Hiking is so much fun, and you get to enjoy the outdoors......I really hope that your family will try to be more active with you........
Just know I'm always here for you......Kelly
It may sound like I'm whining, but I do miss their friendships, but it's hard to turn around their lifestyle to fit mine now. And by no means are they interested in my WLS lifestyle.
So I guess, yes, I have experienced that sort of change happening....it's a whole new dynamic.
What have I done....not much, except walk by myself (or with Linda) but the weathers got to get nicer!!
Highest: 349
Lowest: 175
Surgeon's Goal: 189
My Goal: A healtier happier me!!
2014 update...regained but haven't lost faith.

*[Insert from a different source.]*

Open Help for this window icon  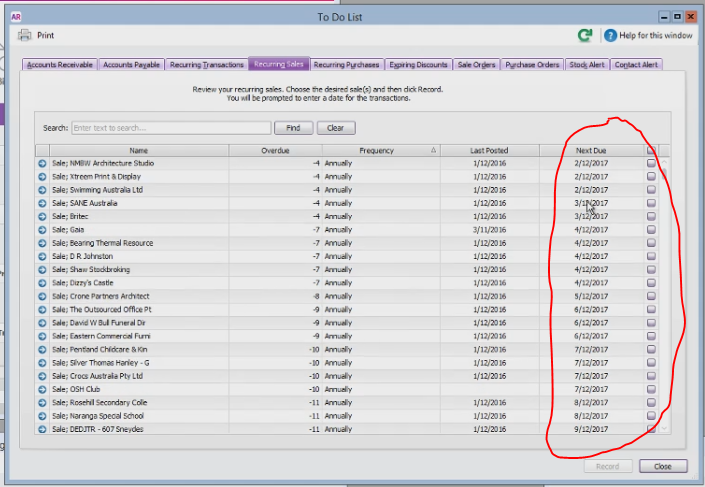click(x=610, y=35)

I never seem to run out of things to do - housework, errands, kid stuff... nor do I seem to run out of FUN stuff to do with all my "former fattie" friends (the affectionate term my family gives to me and all my WLS friends!). The conflict comes when my family gets a little tired of or fed up with all the stuff I do with said friends. I try to combine family and friends whenever it's appropriate, and my hubby and kids have grown to love MANY of you (YOU KNOW WHO YOU ARE!)
It IS hard to find a balance between living the life you are now able to live, while not alienating those who knew you "when"... It takes effort, and communication, and enough love for yourself to know you NEED to move ahead with this new lifestyle! Why lose all the weight and regain your health if you can't enjoy it?